Мне бывает приятно развеивать политические размышления чтением булгаковской книги о Толстом <...> это хорошее и очень нужное мне сейчас чтение <...> мне по-новому стало понятно учение о непротивлении. Не противься злу злом значит: не противопоставляй злу голое сопротивление, а дело добра. В переводе на язык текущей жизни это будет значить: против большевика бери не ружье, а школьную книжку. Разве это средство не действительнее и не радикальнее?..».

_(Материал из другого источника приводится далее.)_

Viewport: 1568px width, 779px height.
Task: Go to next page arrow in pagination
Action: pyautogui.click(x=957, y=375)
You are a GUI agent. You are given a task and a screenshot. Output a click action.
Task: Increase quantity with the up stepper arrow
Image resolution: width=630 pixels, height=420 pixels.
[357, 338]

На следующий день — 27 октября — «Газеты сегодня подтвердили слухи — в Питере началось восстание. Идёт бой. Опять в новых судорогах бьётся Россия, терзается её тело, угашается её дух. Что в силах я сказать Вам перед лицом этого горя? <...> В солдатской среде нашего корпуса потрясающие известия из Петрограда не производят никакого впечатления. Точно не их это касается <...> Я всё повторяю сегодня: "Край родной долготерпенья, край ты русского народа". Тяжелые черные мысли ворочаются в мозгу, томят и зовут кинуться в кипение какой-нибудь деятельности. Но кругом точно ватные стены — поглощают всякий начавшийся разбег. <...> Томительно здесь жить, Наташа. Надо вырываться <...>. В Виннице (в 60 верстах от нас) — погром. Вызваны части нашего корпуса...».

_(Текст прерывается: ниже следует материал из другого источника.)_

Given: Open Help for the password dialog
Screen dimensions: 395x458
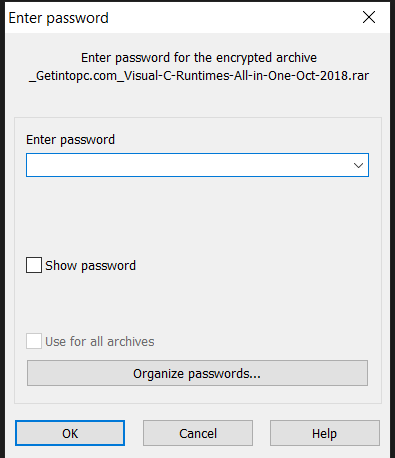Looking at the screenshot, I should tap(325, 433).
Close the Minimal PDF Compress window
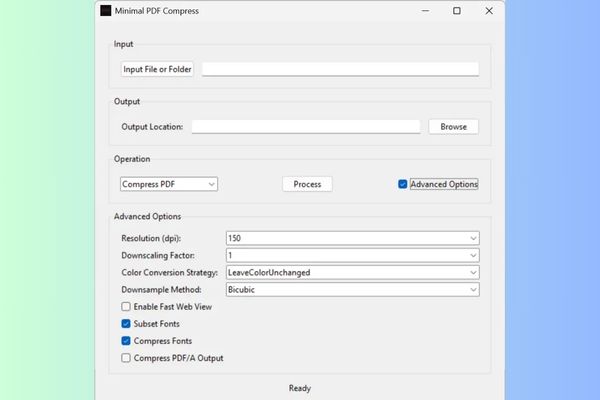The height and width of the screenshot is (400, 600). coord(488,11)
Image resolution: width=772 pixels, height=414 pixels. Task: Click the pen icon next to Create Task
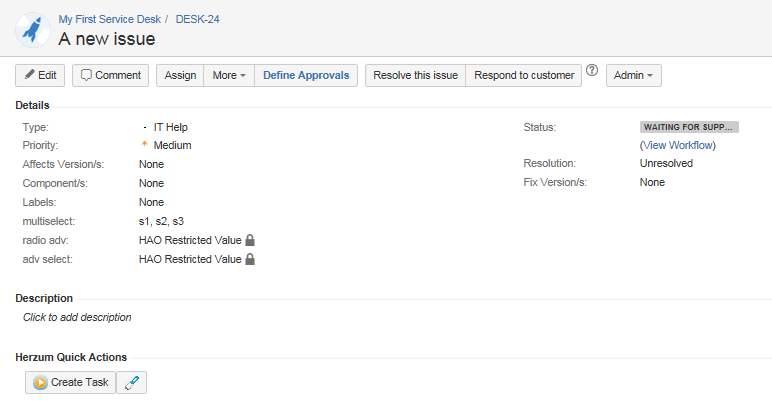tap(132, 382)
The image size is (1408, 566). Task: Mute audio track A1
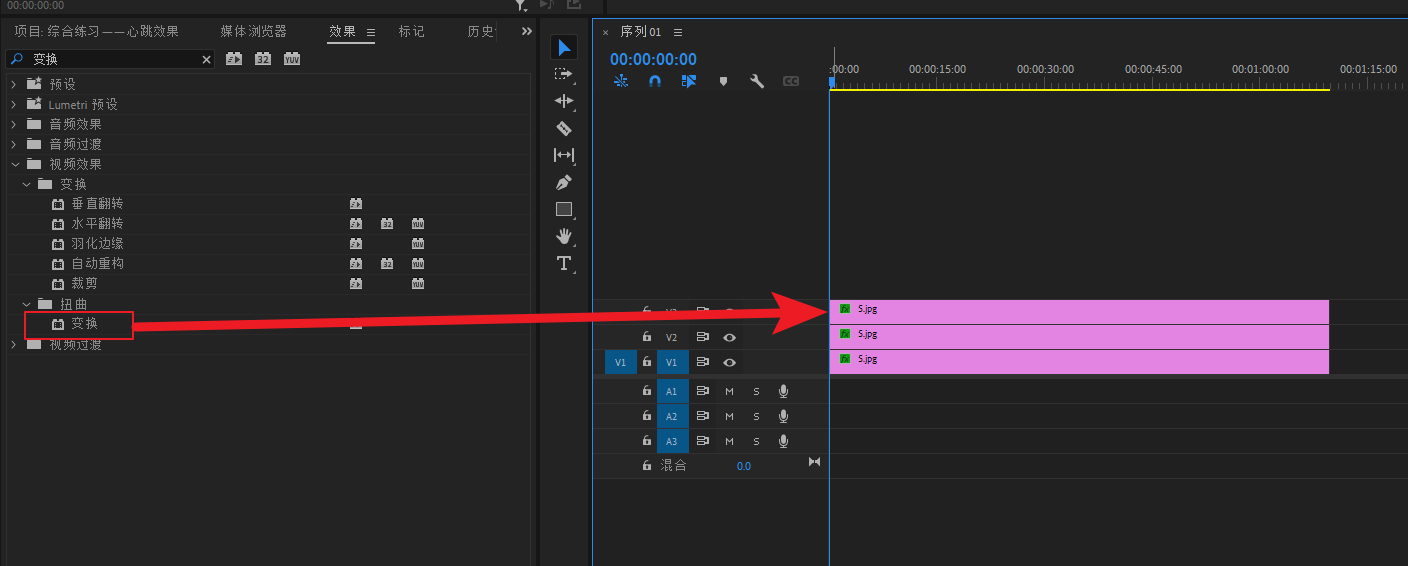729,391
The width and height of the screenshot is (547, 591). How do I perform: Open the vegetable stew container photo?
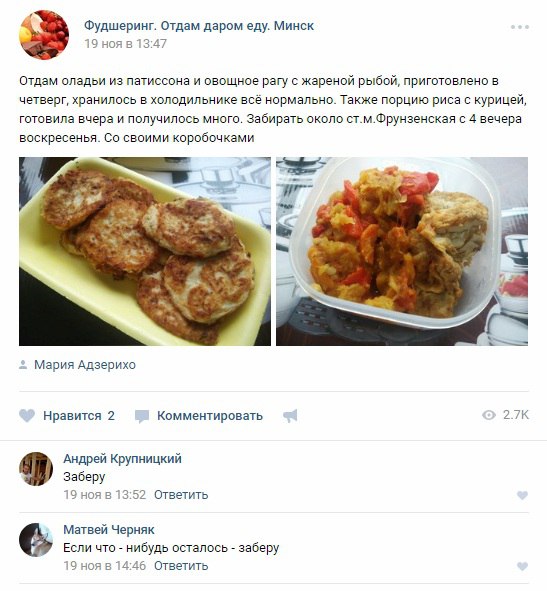(x=402, y=251)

А в письме от 2 ноября: «Газет у нас нет уже 5 дней; о том, что делается в России, знаем по противоречивым сведениям, которые приносит радиотелеграф. Напряжённость, с которой переживал я первые дни событий — улеглась. Россия неудержимо катится навстречу своей горькой судьбе. Если доживём — впряжёмся в хомут на том месте, где остановится покатившаяся назад русская тройка.
Наш корпус — за большевиков, корпусной комитет образовал из себя военно-революционный комитет. Штаб корпуса занят их караулом. Наш полк — тоже за них. Сегодня верстах в пяти от нас стреляла артиллерия. По кому — ещё не знаем». (Ночь, 13.10.1917 г.).

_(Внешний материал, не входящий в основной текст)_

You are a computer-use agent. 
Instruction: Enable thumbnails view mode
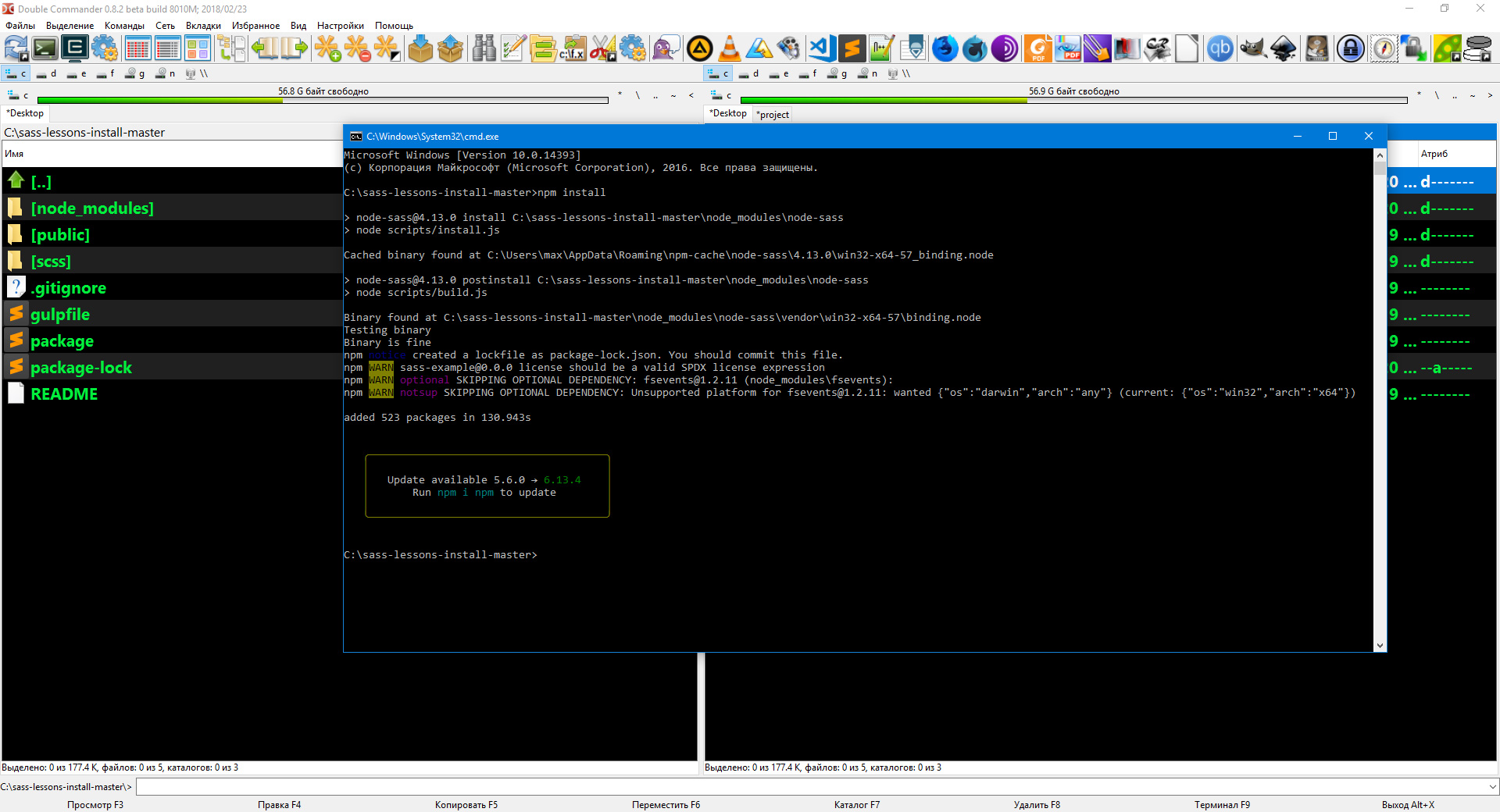198,48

Следующее письмо от 15 – 16 октября, уже с дороги (15.10): — «...Я еду довольно неожиданным для себя способом: не в пассажирском, а в воинском поезде, в теплушке, — 8 лошадей, 40 человек. На вокзале я убедился, что в пассажирском будет очень тесно, в теплушке — свободнее. Воинский поезд отходил на час раньше, и пассажирский на всём пути не обгонит его. Я представил себе набитые купе и проходы вагонов 2-го кл., взаимную озлобленность пассажиров в первые часы пути, потом нескончаемые никчемные разговоры прапорщиков, врачей, сестёр милосердия, старых полковников и штатских людей.